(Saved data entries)
========

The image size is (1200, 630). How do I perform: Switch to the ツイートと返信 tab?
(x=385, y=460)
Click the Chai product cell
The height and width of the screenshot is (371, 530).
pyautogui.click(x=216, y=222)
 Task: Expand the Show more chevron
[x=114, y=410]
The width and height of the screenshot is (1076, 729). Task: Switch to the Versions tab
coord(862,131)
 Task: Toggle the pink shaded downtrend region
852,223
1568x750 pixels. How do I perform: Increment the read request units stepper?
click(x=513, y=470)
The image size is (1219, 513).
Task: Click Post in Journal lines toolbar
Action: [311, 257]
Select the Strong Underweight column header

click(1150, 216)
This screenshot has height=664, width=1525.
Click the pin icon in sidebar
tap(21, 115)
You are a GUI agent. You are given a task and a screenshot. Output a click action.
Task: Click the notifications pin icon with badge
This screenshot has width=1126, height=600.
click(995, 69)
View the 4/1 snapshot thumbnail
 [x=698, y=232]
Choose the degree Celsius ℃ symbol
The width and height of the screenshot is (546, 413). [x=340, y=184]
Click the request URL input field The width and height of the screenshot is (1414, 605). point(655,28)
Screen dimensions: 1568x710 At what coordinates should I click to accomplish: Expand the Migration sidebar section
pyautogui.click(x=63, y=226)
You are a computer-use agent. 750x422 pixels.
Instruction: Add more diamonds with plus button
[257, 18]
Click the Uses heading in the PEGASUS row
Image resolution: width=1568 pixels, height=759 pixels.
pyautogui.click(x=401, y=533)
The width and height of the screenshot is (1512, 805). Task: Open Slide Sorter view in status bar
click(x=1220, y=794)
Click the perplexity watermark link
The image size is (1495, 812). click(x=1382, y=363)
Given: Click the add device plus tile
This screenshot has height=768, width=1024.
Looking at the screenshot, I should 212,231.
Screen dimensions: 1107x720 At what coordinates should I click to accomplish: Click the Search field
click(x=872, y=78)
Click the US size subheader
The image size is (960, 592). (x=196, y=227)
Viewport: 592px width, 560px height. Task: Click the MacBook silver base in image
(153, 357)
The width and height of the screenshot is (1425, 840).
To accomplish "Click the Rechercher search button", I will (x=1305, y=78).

========

→ THE PROBLEM:
Starting at the line above that holds "Click the Uses heading in the PEGASUS row" and ending at the line that holds "Given: Click the add device plus tile", transcribe each line exactly and include no other lines.

→ ANSWER FOR THE TASK:
Click the Uses heading in the PEGASUS row
Image resolution: width=1568 pixels, height=759 pixels.
pyautogui.click(x=401, y=533)
The width and height of the screenshot is (1512, 805). Task: Open Slide Sorter view in status bar
click(x=1220, y=794)
Click the perplexity watermark link
The image size is (1495, 812). click(x=1382, y=363)
Given: Click the add device plus tile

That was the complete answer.